COP26 puts portfolio transition at the top of the agenda

The latest report from the UN’s Intergovernmental Panel on Climate Change (IPCC), released at the end of February, has reinforced the threat posed by global warming.

By mid-century, a rising sea level will leave more than one billion people exposed to much greater risks of flooding, the IPCC found. By 2100, up to US$12.7 trillion of global assets could be exposed to one-in-100-year coastal flooding under the IPCC’s “medium” scenario.[1]

The report on the impact of climate change adds further urgency to the global transition away from a carbon-intensive economic model.

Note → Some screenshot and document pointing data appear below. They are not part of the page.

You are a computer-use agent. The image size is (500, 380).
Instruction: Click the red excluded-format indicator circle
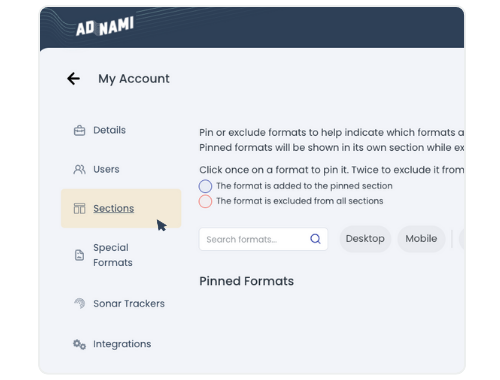click(x=205, y=201)
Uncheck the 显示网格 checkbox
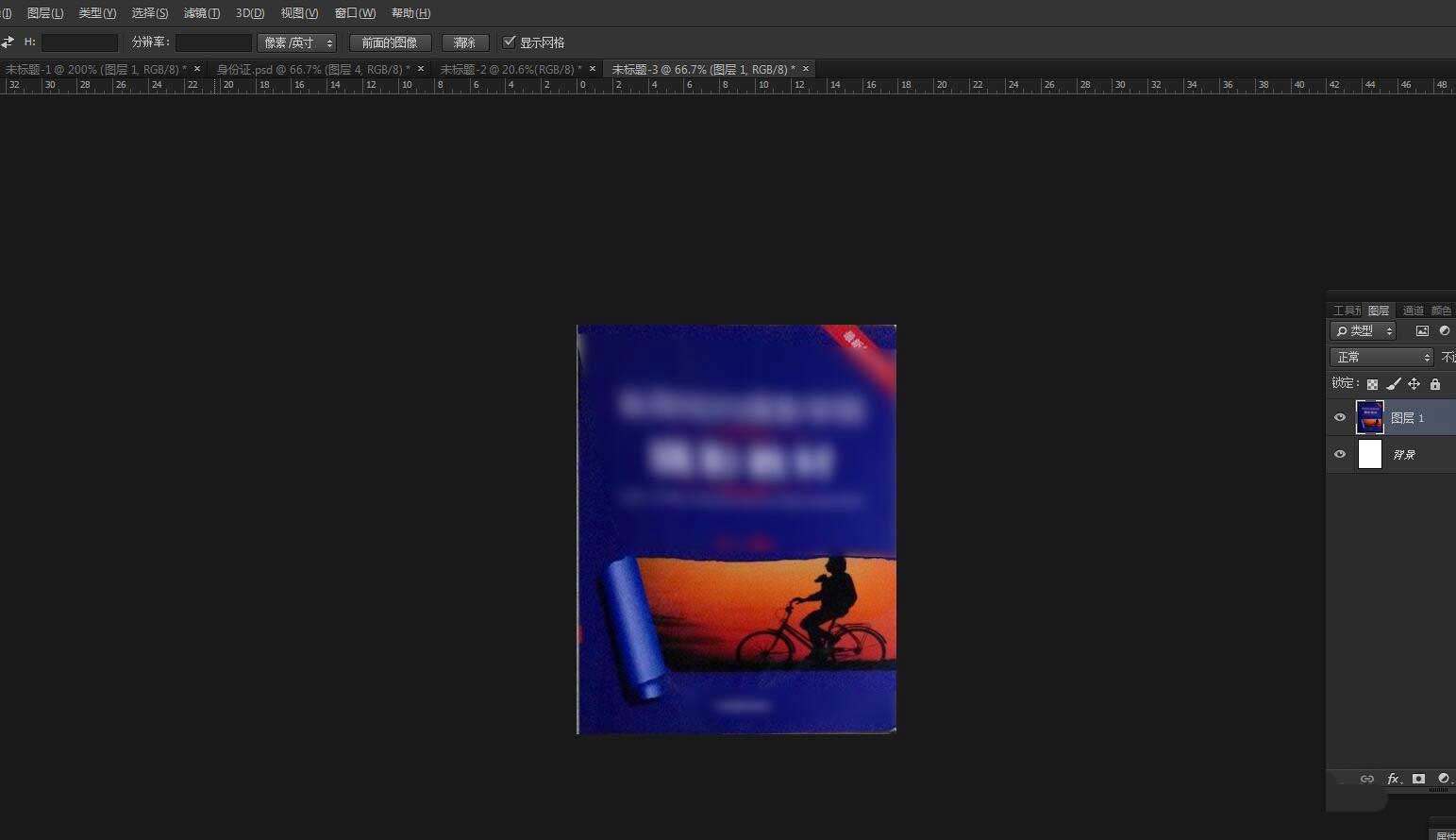The height and width of the screenshot is (840, 1456). (x=510, y=42)
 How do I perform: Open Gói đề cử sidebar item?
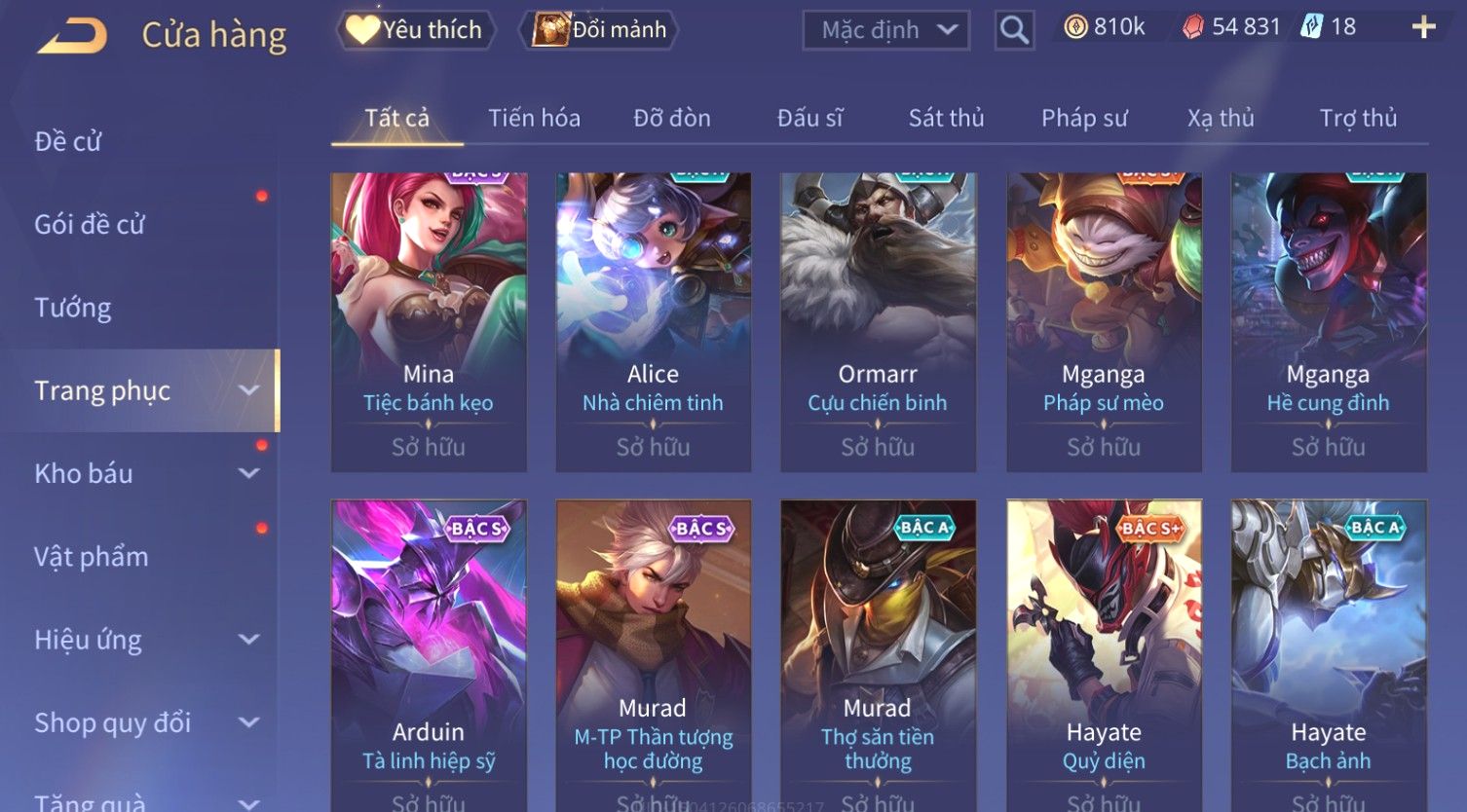[90, 225]
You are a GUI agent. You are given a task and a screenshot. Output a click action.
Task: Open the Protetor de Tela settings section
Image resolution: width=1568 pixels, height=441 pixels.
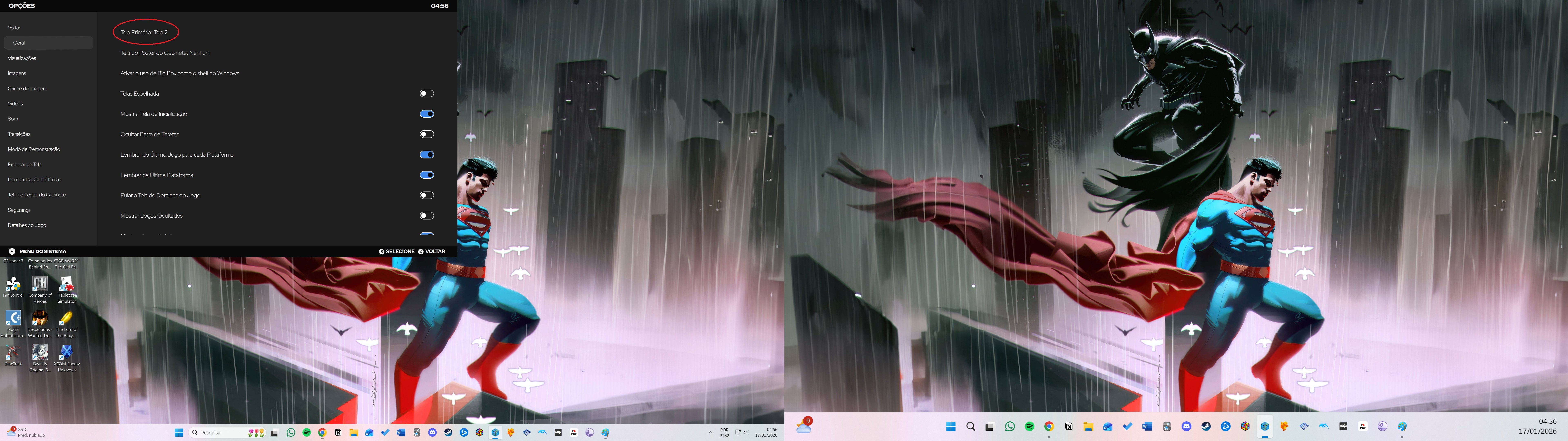(24, 165)
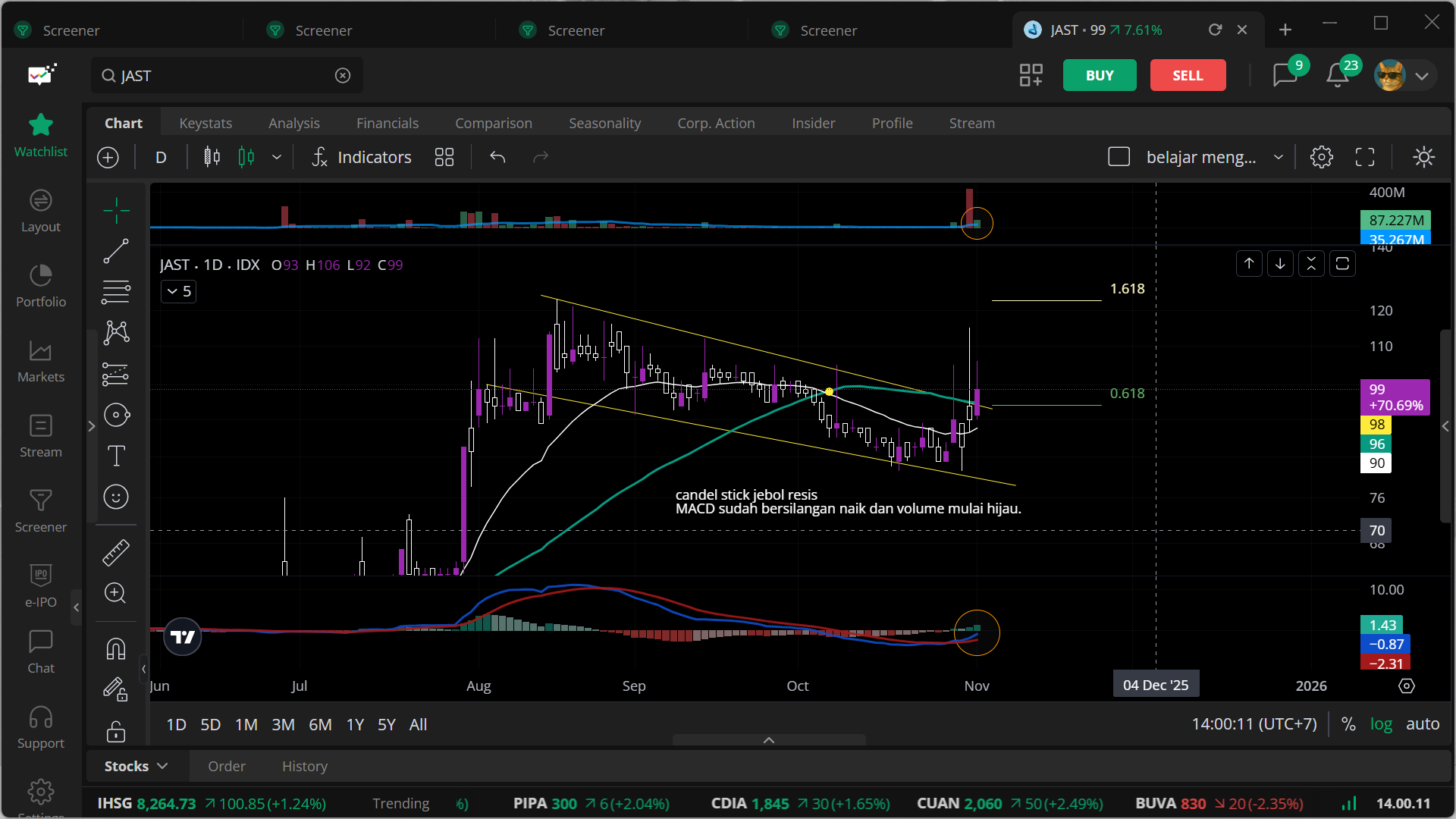Set chart range to 3M
The height and width of the screenshot is (819, 1456).
tap(283, 724)
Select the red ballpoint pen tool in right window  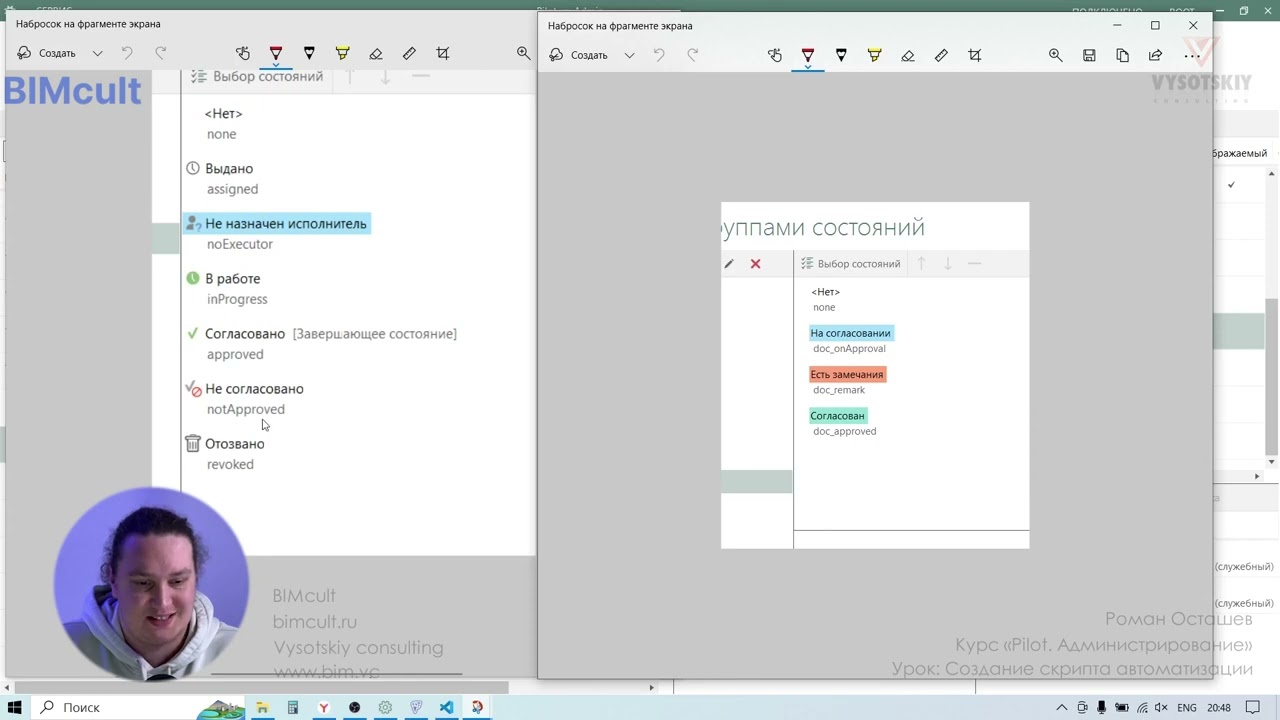[808, 55]
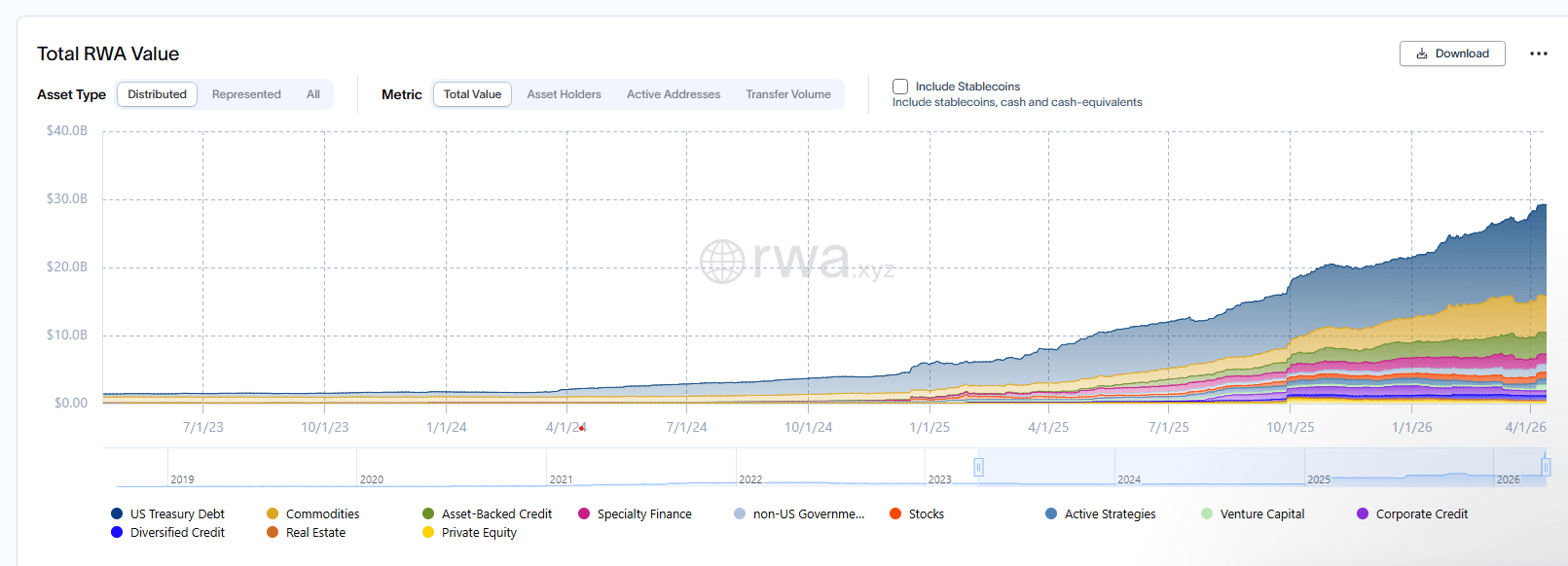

Among the many agreements hammered out at the COP26 climate conference in November, world leaders set ambitious targets for methane emissions and moved towards a global exit from thermal coal. Private investors are doing their part: over US$100 trillion of assets are now aligned with the global push to reach net zero carbon emissions by 2050, a key component of restricting global warming to 1.5°C above pre-industrial times.[2]

This transition towards a more sustainable future will affect every industry. In many cases, moving towards net zero emissions will force companies to radically change their business models. According to the International Energy Agency, only two of 46 energy technologies and sectors are on track to meet its 2050 net zero target.[3]

The urgency of this transition leaves investors with some difficult choices to make. While many carbon-intensive companies are already working towards a more sustainable future, it is too early to predict which businesses will succeed – especially in so-called ‘hard-to-abate’ sectors such as aviation or heavy industry.

Many shareholders in out-of-favour sectors, such as coal mining, may be tempted to exit their positions before valuations fall further and they become stranded assets. Many of the biggest investors, however, prefer to stay engaged and influence these firms’ transition, recognising that a total withdrawal of capital would stop ‘brown’ companies from going green.

As an alternative liquidity provider to accredited investors, sophisticated investors, professional investors, and otherwise qualified investors who have sufficient knowledge and experience in entering into securities financing transactions, EquitiesFirst is ready to work with such investors who are looking to diversify their carbon-intensive portfolios. Equity financing can allow shareholders to unlock value from their exposure to legacy companies, providing downside protection while still allowing investors to gain from long-term appreciation in the underlying stock price, as well as dividends.

A transaction with EquitiesFirst is structured as a sale-and-repurchase agreement with no restrictions on the use of proceeds and no further collateral requirements. As long as borrowers keep up with their repayments, EquitiesFirst simply returns the same number of shares at the end of the agreed term. If borrowers are unable to repay the non-recourse loan, their maximum loss would be the shares they pledged to EquitiesFirst.

There is no doubt that the world is moving towards a more sustainable future. Many details, however, need to be worked out before investors can be confident of the fate of individual companies and sectors. In the meantime, unlocking liquidity from a portfolio can provide liquidity to finance diversification.